= Условие задания =
По какому адресу, согласно газете из отрывка о переезде в Цюрих, поселился Солженицын?

= Цитируемый отрывок =
↓↓↓

Ну, не сразу же узнают, где я, ничего? Как бы не так: в первые же сутки какой-то корреспондент выследил моё новое место, тихо отснял его с разных сторон – и фотографии в газету, с оповещением: Солженицын поселился на Штапферштрассе, 45. Ах, будь ты неладен, теперь кто хочешь вали ко мне в гости. И действительно, в распахнутую калитку стали идти, и шли, цюрихские или приезжие, кто только надумал меня посетить. (Приходили и типы весьма сомнительные, мутные, по их поведению и речам.)
Пока я ездил в Норвегию – а события своим чередом. В американском Сенате сенатор Хелмс выступил с предложением дать мне почётное гражданство США, как в своё время дали Лафайету и Черчиллю, только им двоим []. Теперь со специальным нарочным он прислал мне письмо с приглашением ехать в Штаты []. Ещё в моём доме не было путём мебели, не включена потолочная проводка после ремонта, на полах груды неразобранных писем и бандеролей, никакой утвари, – и на единственной крохотной пишущей русской машинке, какая в Цюрихе нашлась, я выстукивал ему ответ [] – политически совсем не расчётливый, но в моём уверенном сопротивлении: не дать себя на Западе замотать. Политическому деятелю мой в этом письме отказный аргумент кажется неправдоподобным, измышленной отговоркой: в моём сенсационно выигрышном положении – не рваться в гущу публичных приветствий, а «с усердием и вниманием сосредоточиться»? Но я именно так и ощущаю: если я сейчас замотаюсь и перестану писать – то приобретенная свобода потеряет для меня смысл.

↑↑↑

= Записи набора данных =

↓↓↓

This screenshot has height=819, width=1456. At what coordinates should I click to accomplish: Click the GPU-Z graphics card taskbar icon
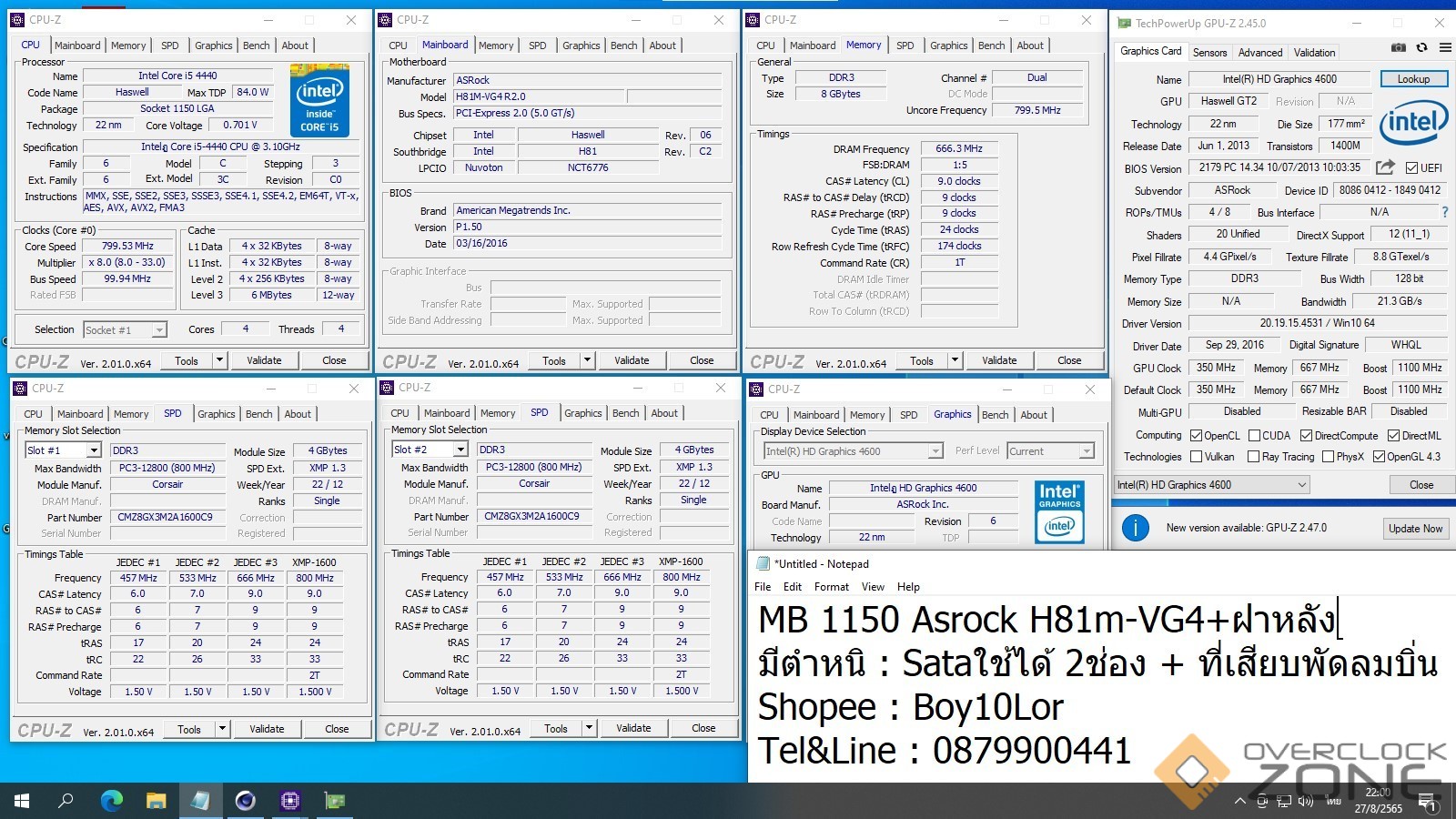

↑↑↑
↓↓↓

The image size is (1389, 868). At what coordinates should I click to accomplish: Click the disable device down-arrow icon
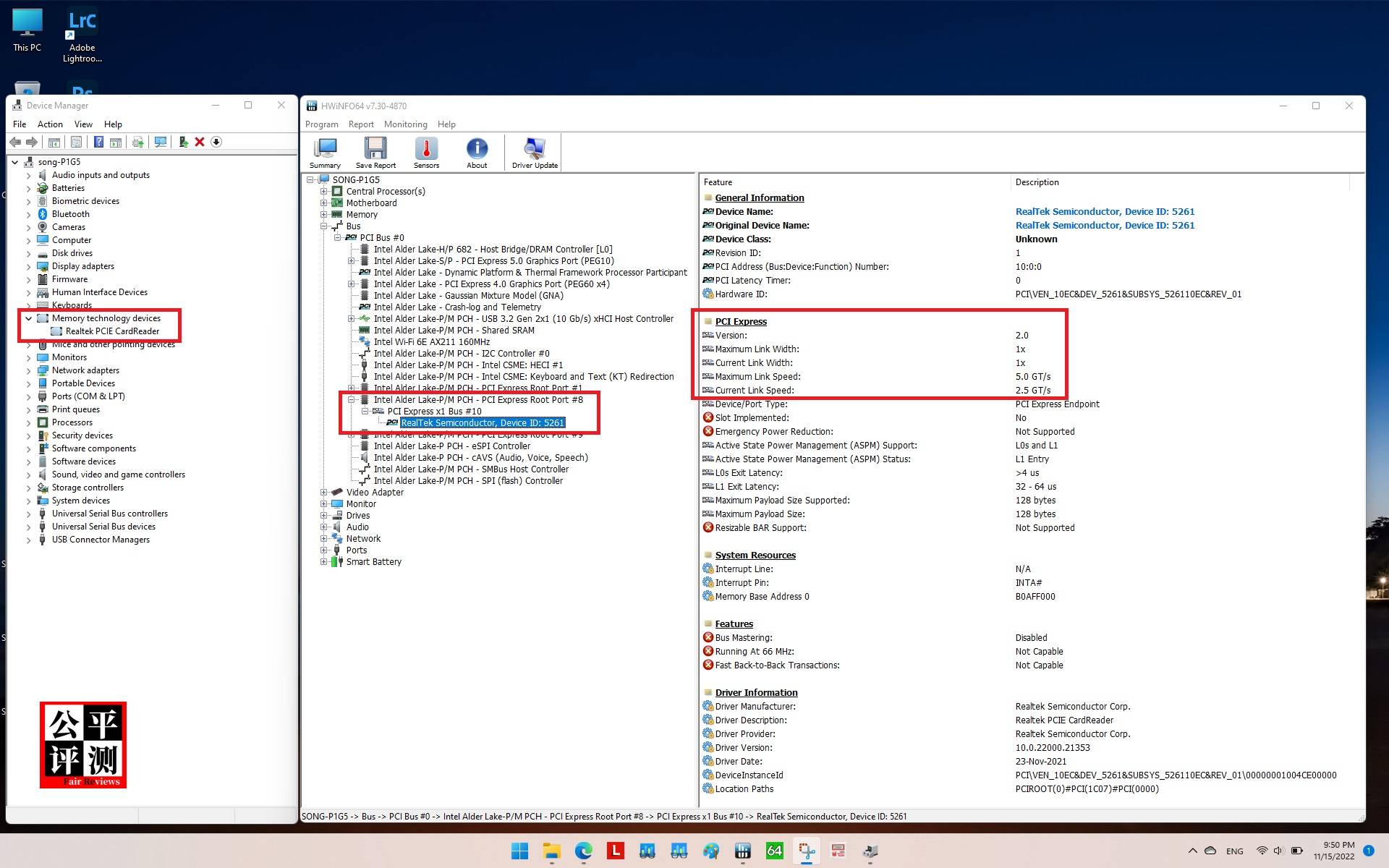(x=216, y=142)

↑↑↑

= Решение задачи =
Штапферштрассе, 45.